On the California stage, Cooke was the entrepreneur most responsible for turning Los Angeles into a basketball town from whatever it was when the Rams and Raiders were here and the Dodgers were winning. As owner of the Lakers, Cooke brought Kareem Abdul-Jabbar to the team in a trade and then drafted Magic Johnson.
Other Lakers executives opposed him both times.
The most knowledgeable Laker all these years, their voice, Chick Hearn, once told me: “I wouldn’t have made that trade, and I might not have gone that way in the draft.”
Of the capitalists Cooke beat in business or sports, few realized that his main weapon was the research he made into the lives, values and potential of the persons he needed to win.
That led him to take Hearn’s advice most of the time. And it led him to hire Abdul-Jabbar, Johnson, Joe Gibbs, George Allen and Bobby Beathard.
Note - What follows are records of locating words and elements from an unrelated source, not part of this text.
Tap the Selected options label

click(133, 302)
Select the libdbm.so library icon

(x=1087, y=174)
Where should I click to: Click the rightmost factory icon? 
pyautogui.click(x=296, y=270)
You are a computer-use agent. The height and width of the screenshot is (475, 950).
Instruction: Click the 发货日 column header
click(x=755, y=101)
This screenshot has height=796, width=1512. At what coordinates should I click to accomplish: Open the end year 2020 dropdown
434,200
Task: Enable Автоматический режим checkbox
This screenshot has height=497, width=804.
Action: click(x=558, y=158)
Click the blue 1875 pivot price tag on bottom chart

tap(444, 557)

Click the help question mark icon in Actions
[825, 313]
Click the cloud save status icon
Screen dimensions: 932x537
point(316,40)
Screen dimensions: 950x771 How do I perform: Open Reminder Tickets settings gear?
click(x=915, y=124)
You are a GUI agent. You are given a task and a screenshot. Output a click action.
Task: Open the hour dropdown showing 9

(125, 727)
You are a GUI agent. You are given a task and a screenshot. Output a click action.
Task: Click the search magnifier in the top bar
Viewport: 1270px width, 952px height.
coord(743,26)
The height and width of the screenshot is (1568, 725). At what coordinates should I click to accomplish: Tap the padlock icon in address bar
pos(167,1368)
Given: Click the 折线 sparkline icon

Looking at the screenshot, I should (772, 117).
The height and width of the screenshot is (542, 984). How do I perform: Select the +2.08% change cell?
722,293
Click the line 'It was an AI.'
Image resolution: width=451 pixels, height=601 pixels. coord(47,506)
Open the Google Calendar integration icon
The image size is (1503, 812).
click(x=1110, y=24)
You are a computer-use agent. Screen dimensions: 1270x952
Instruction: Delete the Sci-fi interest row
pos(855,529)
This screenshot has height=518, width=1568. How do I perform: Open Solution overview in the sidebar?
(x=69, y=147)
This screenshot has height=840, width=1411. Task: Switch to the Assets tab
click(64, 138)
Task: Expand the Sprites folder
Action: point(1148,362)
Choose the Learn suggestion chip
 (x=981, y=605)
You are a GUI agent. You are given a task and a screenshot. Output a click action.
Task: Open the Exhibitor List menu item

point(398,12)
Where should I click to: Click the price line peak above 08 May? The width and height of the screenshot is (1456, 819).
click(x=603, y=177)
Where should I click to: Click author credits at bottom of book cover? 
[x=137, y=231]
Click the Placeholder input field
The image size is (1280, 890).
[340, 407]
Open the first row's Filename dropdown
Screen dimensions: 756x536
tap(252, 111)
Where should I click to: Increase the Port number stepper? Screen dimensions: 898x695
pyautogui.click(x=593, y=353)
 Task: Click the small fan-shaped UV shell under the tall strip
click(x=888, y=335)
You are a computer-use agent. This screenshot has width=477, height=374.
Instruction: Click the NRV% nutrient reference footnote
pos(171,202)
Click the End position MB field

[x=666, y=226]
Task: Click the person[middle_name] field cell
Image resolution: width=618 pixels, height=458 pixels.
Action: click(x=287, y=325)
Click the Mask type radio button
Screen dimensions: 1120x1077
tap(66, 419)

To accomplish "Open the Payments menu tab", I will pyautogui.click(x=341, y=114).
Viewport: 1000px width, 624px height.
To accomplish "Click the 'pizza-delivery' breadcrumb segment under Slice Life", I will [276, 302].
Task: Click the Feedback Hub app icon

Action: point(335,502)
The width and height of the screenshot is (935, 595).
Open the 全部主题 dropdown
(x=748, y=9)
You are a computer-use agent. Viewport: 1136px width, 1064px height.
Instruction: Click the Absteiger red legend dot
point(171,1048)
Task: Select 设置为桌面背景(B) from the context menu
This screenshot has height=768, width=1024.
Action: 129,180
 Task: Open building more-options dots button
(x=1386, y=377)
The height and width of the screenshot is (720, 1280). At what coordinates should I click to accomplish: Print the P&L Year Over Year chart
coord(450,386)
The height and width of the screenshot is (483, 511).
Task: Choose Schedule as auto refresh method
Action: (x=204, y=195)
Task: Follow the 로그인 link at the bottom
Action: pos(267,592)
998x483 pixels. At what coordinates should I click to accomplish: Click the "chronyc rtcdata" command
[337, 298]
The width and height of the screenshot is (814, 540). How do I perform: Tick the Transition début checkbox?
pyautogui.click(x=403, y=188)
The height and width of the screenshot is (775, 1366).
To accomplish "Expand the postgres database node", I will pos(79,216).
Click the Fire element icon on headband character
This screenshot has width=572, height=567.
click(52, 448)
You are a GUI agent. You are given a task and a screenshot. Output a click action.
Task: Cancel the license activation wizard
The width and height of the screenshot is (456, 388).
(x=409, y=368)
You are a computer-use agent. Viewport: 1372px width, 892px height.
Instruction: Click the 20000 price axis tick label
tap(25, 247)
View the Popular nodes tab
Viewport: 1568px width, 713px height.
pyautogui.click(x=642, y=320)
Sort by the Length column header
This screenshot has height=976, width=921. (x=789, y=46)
In Washington, which had been a famous loser since the 1930s, hiring Allen to coach the Redskins was their turning point. As the NFL’s first billionaire owner, Cooke brought in Allen for seven years that turned both houses of Congress into Redskins rooting sections.
Then, when Allen defected to the Rams, Cooke hired Gibbs, who in four Super Bowls coached three Redskins winners.
As a football man, Cooke was never a power or even much of a leader in the NFL, where except for Al Davis - he was the league’s most conspicuous loner.
Simultaneously, Cooke was ever a pleasant companion.
One time, at football practice, Cooke, seated with a sportswriter on the sideline, whispered that it looked like the Redskins were practicing a tricky new formation with three tight ends instead of the usual one or two.
“Isn’t that a third tight end?” he asked.
“I’m not sure,” the reporter said.
So Cooke asked Gibbs, who confirmed it.
And that, possibly, is what it takes to get to the Super Bowl five times: a billionaire owner who can recognize three tight ends.